One of the world’s most ambitious recycling programs is getting underway in Australia. A new government policy aims to cut the export of plastic waste and at the same time boost local business.

Australia’s government wants to ban the export of waste.

Last year, the country sent about 4.5 million tons of trash overseas – with a lot of it going to Indonesia and Vietnam.

The way of dealing with this whole part of life shifted dramatically for Australia and for the rest of the world early last year, when China stopped taking shipments of most plastic and recyclable waste.

Last week, Australian Prime Minister Scott Morrison met with state and territorial leaders from across Australia, and announced the government would phase in a ban on shipping recyclable waste to other destinations.

He said, “there will be no export of plastics and paper and glass to other countries where it runs the risk of floating around in our oceans.”

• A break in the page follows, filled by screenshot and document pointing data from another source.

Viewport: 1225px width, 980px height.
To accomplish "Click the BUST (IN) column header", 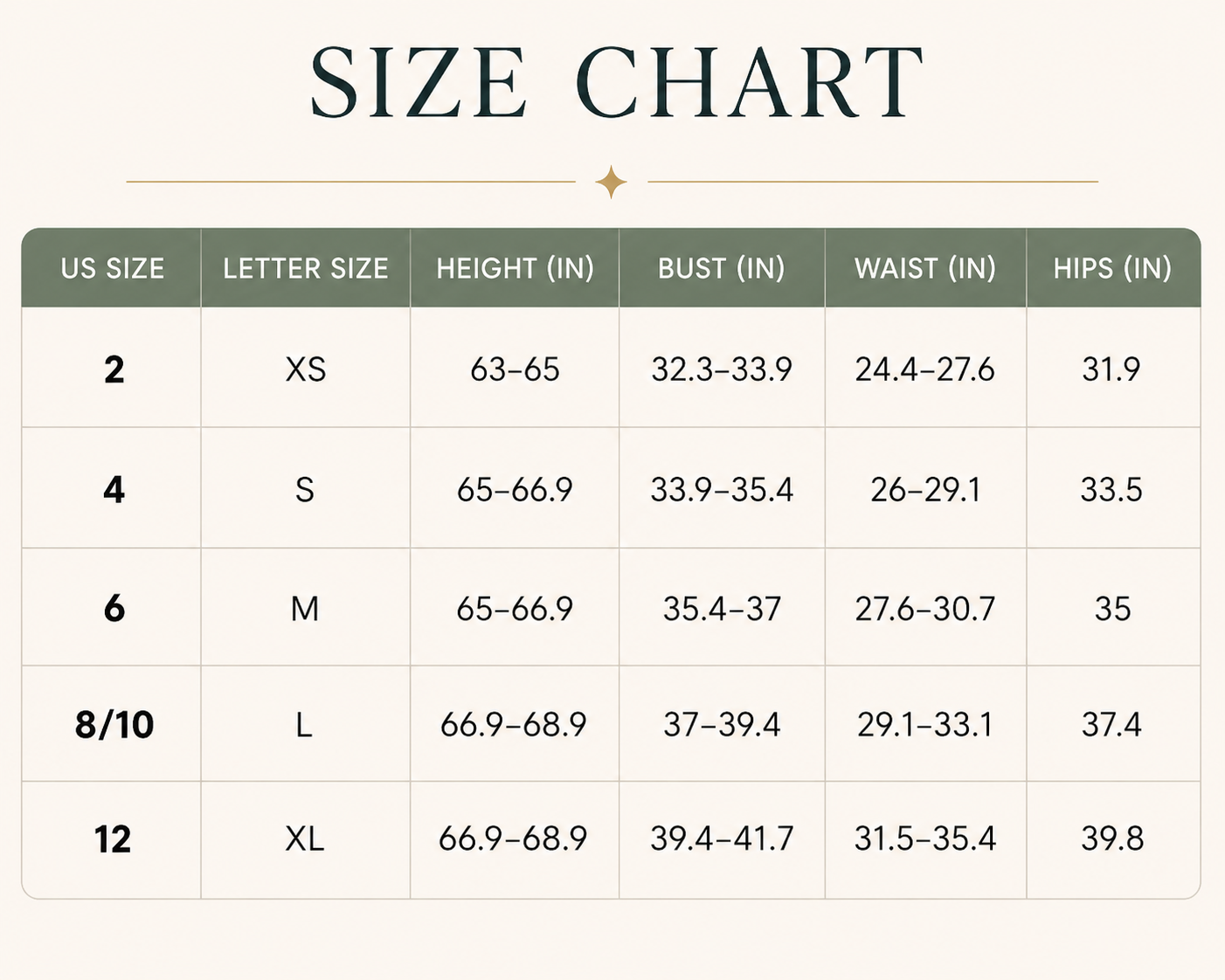I will (722, 268).
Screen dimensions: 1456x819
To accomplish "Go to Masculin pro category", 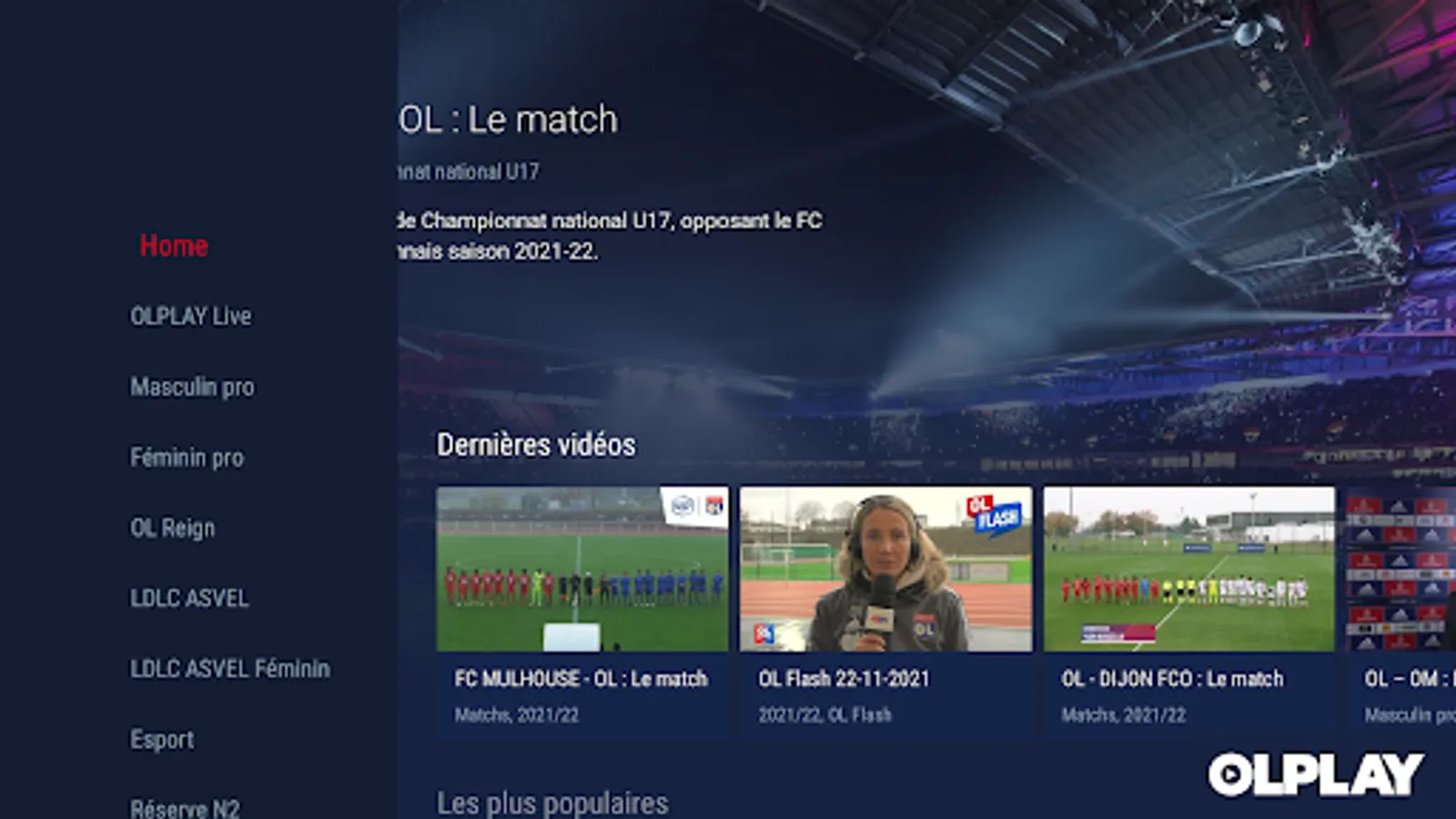I will (x=192, y=387).
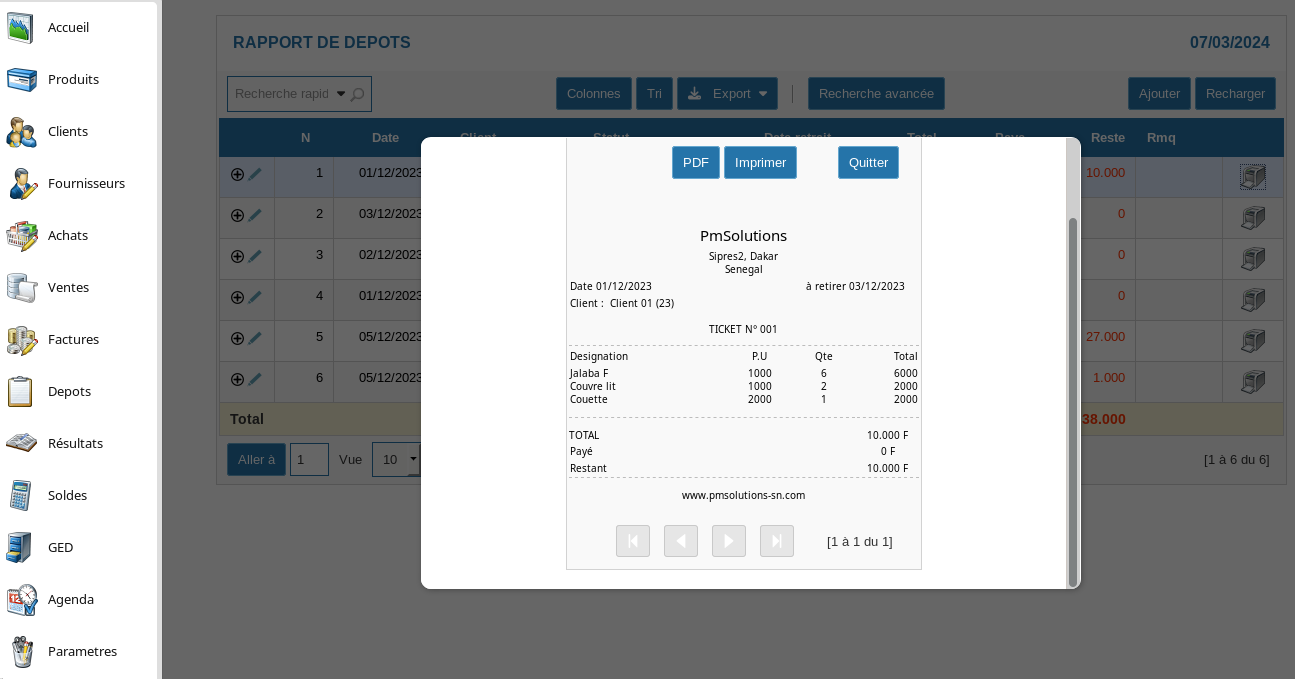
Task: Open the Clients sidebar icon
Action: [22, 132]
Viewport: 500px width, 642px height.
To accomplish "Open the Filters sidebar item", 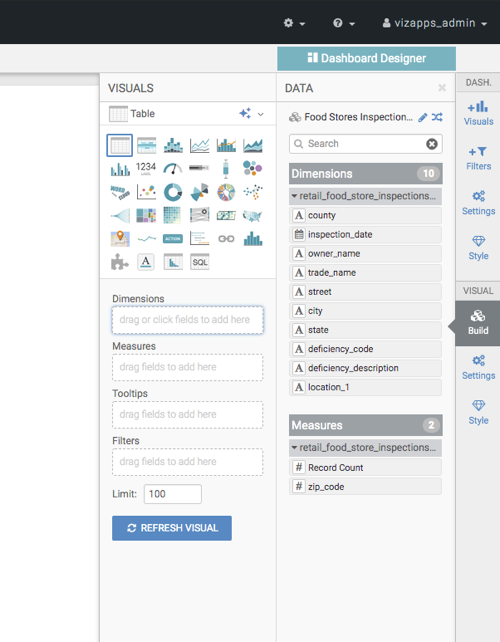I will click(478, 158).
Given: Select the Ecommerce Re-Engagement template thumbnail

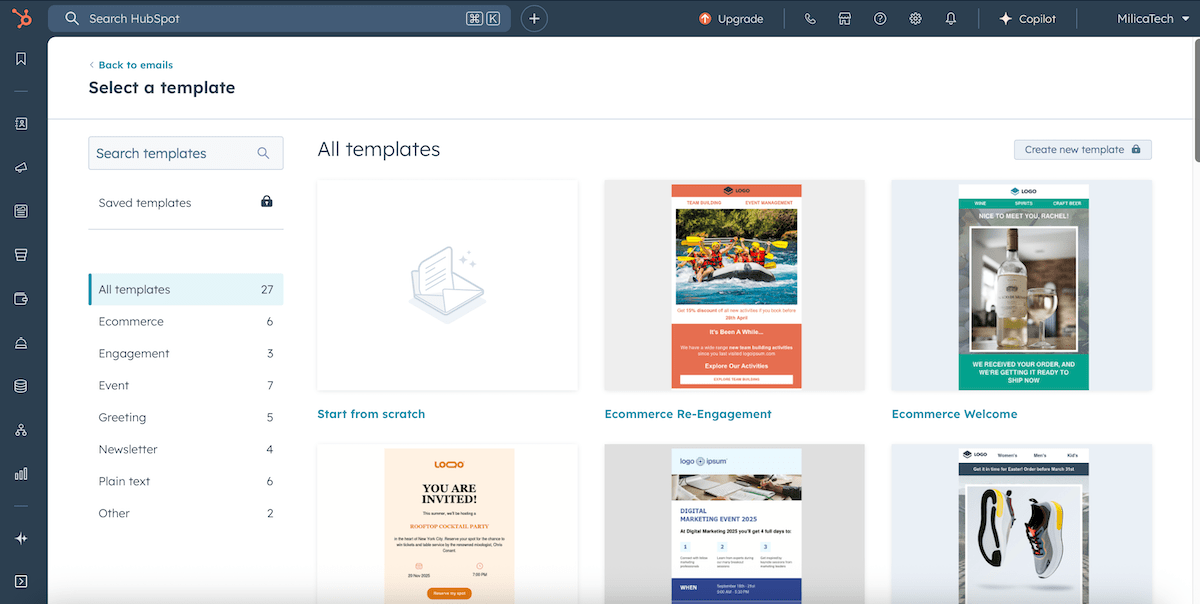Looking at the screenshot, I should (734, 283).

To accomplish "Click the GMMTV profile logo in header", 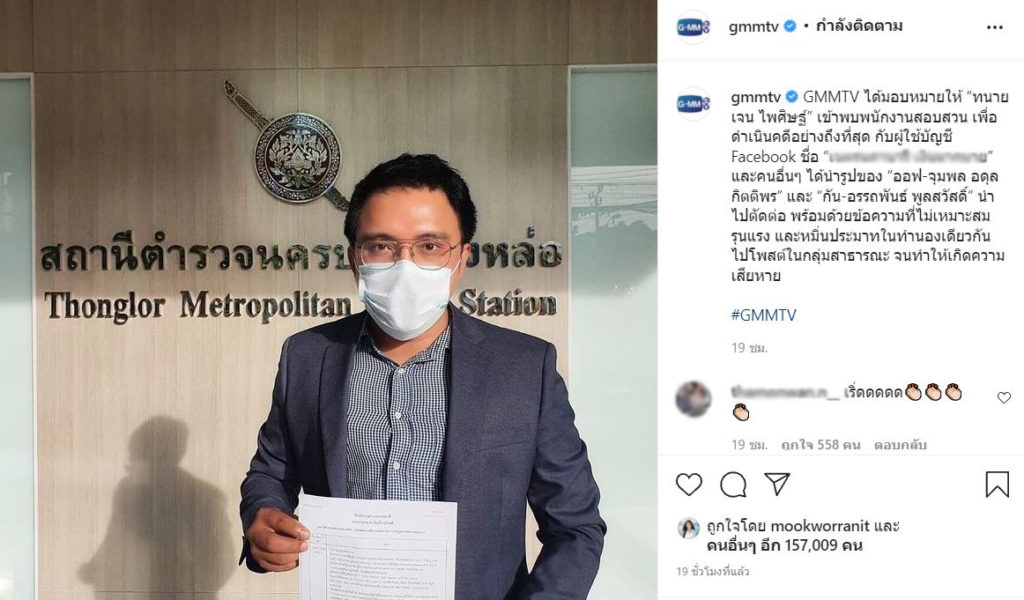I will point(692,27).
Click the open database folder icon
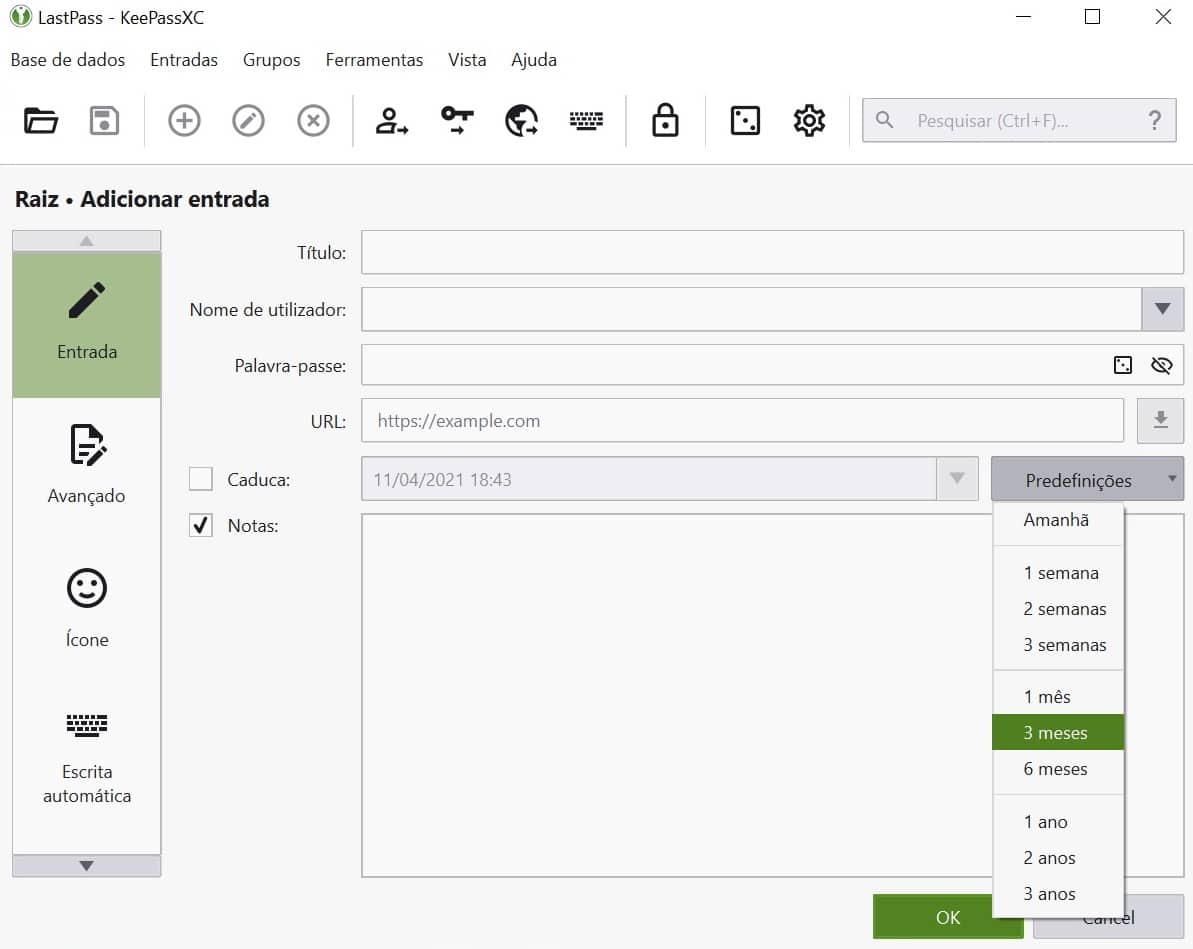Image resolution: width=1193 pixels, height=949 pixels. (41, 121)
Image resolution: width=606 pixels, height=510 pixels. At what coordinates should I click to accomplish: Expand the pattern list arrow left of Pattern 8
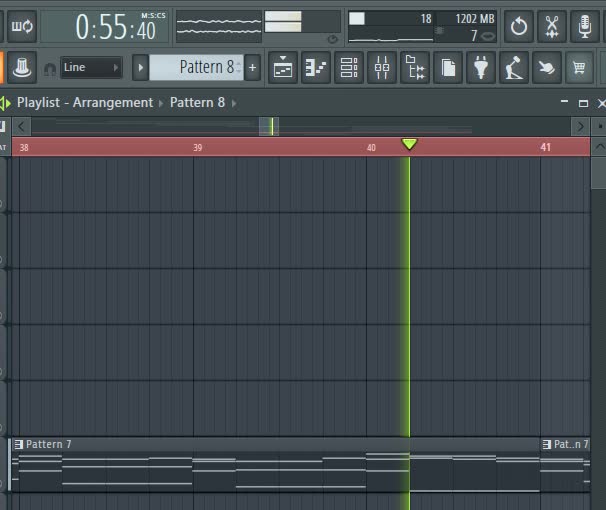(140, 67)
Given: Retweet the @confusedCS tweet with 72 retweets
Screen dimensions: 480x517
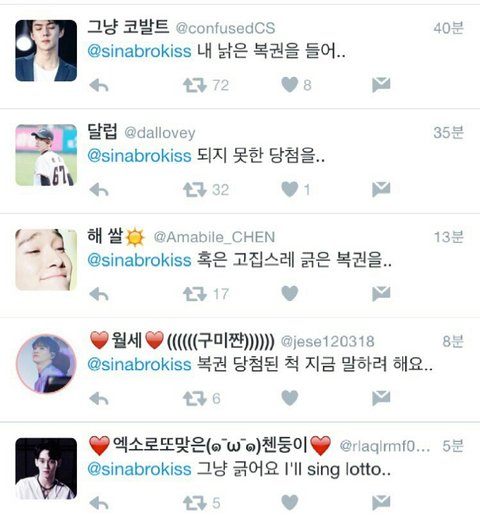Looking at the screenshot, I should [195, 85].
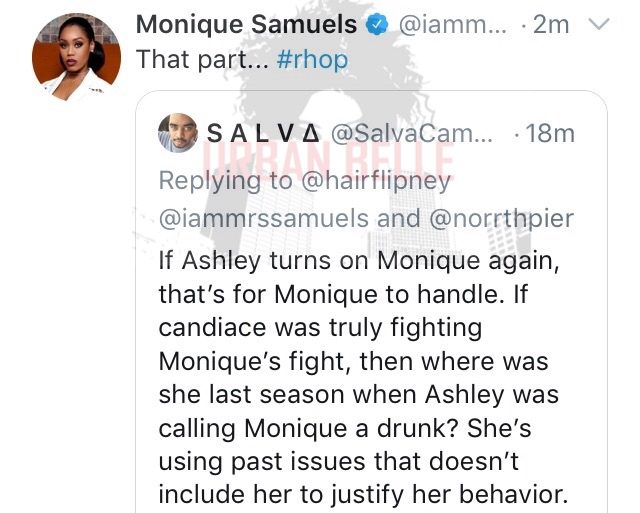Open the @iammrssamuels mention
Screen dimensions: 640x513
pyautogui.click(x=264, y=218)
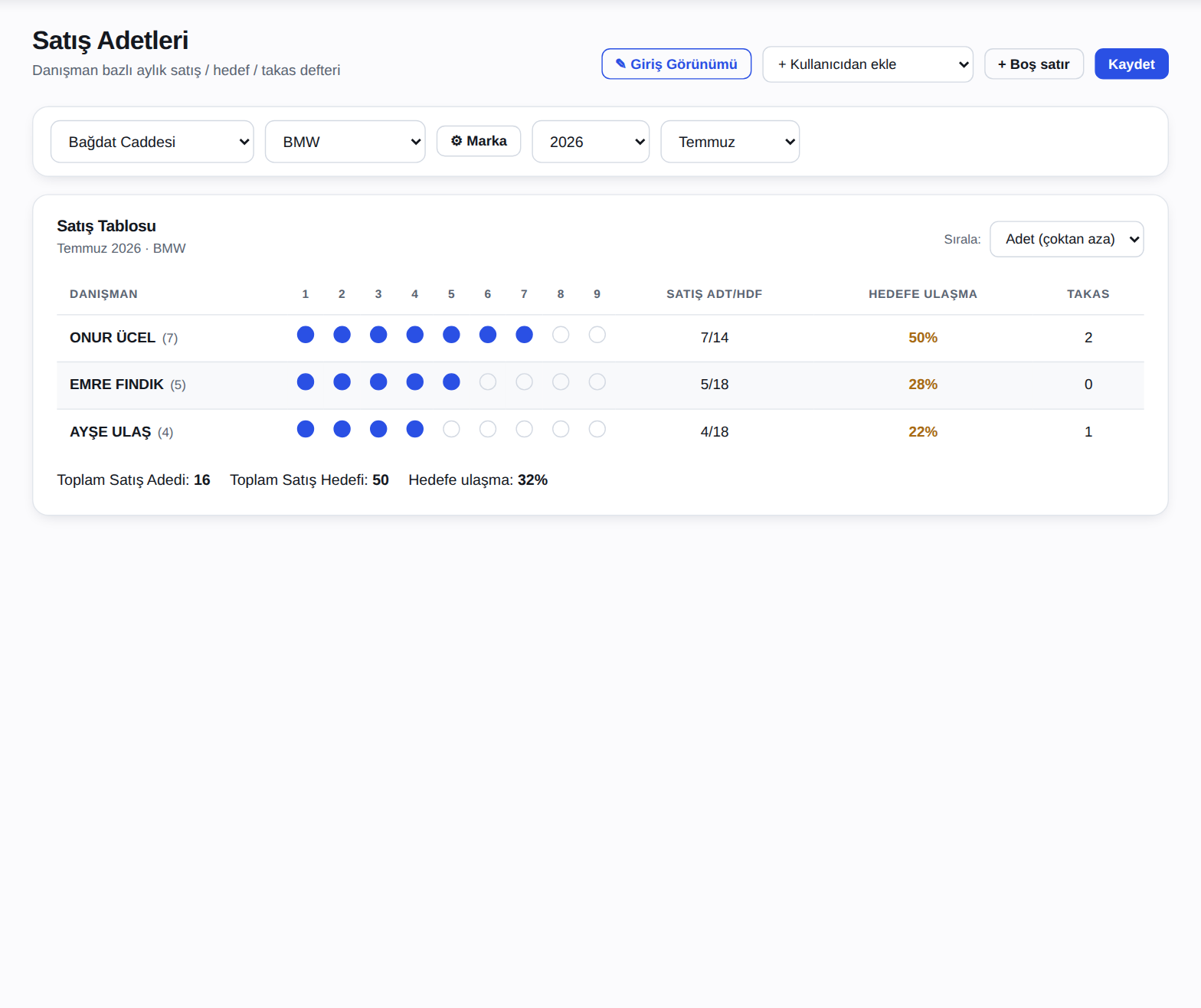The height and width of the screenshot is (1008, 1201).
Task: Open the Temmuz month dropdown
Action: [730, 142]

It’s the same story with tires.

Part of the policy is to develop Australia’s domestic recycling industry. And this week, the government announced plans to put more than 13.5 million U.S dollars into a national recycling program. 

Earlier this month, the state of Victoria was plunged into a recycling crisis — with the liquidation of a failed recycling company, SKM. As a result, officials in Australia’s most densely populated state and home to the city of Melbourne have been forced to send thousands of tons of recyclable trash to landfills.